> Required work
Arrange the records from the line containing "Where should I click to: Open" up to and including the line containing "The height and width of the screenshot is (499, 498)." as a Markdown table with the columns Row and Line. Give each line a row number and leave out blank lines.

## start

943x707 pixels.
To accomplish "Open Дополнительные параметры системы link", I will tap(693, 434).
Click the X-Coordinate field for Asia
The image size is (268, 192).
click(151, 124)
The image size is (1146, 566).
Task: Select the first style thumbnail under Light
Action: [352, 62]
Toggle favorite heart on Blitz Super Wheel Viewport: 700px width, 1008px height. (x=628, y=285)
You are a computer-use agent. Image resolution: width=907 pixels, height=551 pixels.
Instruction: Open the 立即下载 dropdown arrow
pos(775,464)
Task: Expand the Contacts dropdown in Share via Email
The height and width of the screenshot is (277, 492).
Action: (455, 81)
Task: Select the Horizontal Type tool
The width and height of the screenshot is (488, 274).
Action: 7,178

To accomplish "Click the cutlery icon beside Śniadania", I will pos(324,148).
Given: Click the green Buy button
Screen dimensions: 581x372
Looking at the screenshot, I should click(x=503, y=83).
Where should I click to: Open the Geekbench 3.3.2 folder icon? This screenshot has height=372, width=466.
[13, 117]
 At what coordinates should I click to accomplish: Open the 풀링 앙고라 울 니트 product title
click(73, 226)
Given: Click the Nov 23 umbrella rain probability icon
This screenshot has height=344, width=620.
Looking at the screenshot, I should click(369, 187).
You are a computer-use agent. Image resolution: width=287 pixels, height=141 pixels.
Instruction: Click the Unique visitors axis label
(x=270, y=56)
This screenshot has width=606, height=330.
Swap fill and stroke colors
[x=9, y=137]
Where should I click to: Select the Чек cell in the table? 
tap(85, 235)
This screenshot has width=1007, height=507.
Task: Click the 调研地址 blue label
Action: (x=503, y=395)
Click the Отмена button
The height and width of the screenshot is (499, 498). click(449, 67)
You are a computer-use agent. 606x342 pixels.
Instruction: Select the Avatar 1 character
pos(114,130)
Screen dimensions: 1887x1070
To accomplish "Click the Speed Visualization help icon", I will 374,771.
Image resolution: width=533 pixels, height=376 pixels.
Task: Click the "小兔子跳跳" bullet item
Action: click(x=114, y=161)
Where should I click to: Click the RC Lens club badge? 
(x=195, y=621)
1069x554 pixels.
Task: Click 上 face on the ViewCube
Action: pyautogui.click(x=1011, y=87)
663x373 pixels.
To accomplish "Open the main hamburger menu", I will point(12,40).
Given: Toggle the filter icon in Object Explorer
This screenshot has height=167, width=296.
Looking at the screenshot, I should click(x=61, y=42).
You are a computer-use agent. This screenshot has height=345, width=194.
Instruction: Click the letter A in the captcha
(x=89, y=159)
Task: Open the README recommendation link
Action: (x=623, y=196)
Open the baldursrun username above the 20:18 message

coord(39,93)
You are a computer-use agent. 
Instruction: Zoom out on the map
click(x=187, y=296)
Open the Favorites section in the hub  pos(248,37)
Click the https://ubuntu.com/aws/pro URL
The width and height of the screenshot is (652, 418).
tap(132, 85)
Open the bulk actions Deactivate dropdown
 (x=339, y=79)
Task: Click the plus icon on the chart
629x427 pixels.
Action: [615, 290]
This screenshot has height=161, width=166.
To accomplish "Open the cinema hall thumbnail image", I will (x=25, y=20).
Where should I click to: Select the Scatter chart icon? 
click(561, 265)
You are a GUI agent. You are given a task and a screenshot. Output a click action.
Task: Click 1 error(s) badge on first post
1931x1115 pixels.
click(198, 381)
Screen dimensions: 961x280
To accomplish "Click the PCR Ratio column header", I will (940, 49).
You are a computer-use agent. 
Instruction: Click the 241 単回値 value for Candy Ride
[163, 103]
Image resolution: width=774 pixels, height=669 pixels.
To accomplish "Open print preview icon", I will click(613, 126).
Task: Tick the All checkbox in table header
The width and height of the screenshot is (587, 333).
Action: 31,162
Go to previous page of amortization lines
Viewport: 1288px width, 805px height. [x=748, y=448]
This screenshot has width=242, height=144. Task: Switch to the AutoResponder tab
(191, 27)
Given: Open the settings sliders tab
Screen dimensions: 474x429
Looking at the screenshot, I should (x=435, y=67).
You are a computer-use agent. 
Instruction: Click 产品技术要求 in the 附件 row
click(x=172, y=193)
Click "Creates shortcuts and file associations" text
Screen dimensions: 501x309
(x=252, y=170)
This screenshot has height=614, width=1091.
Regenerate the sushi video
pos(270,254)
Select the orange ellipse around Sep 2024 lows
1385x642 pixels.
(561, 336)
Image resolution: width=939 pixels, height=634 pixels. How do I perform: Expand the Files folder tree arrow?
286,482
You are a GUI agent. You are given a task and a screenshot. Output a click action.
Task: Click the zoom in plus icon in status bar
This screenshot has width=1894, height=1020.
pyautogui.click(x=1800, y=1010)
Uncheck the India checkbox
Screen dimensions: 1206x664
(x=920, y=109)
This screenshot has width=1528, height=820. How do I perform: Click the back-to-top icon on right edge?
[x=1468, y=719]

## end

> Answer for this exercise
| Row | Line |
|---|---|
| 1 | Where should I click to: Open the Geekbench 3.3.2 folder icon? This screenshot has height=372, width=466. |
| 2 | [13, 117] |
| 3 |  At what coordinates should I click to accomplish: Open the 풀링 앙고라 울 니트 product title |
| 4 | click(73, 226) |
| 5 | Given: Click the Nov 23 umbrella rain probability icon |
| 6 | This screenshot has height=344, width=620. |
| 7 | Looking at the screenshot, I should click(369, 187). |
| 8 | You are a computer-use agent. Image resolution: width=287 pixels, height=141 pixels. |
| 9 | Instruction: Click the Unique visitors axis label |
| 10 | (x=270, y=56) |
| 11 | This screenshot has width=606, height=330. |
| 12 | Swap fill and stroke colors |
| 13 | [x=9, y=137] |
| 14 | Where should I click to: Select the Чек cell in the table?  |
| 15 | tap(85, 235) |
| 16 | This screenshot has width=1007, height=507. |
| 17 | Task: Click the 调研地址 blue label |
| 18 | Action: (x=503, y=395) |
| 19 | Click the Отмена button |
| 20 | The height and width of the screenshot is (499, 498). click(449, 67) |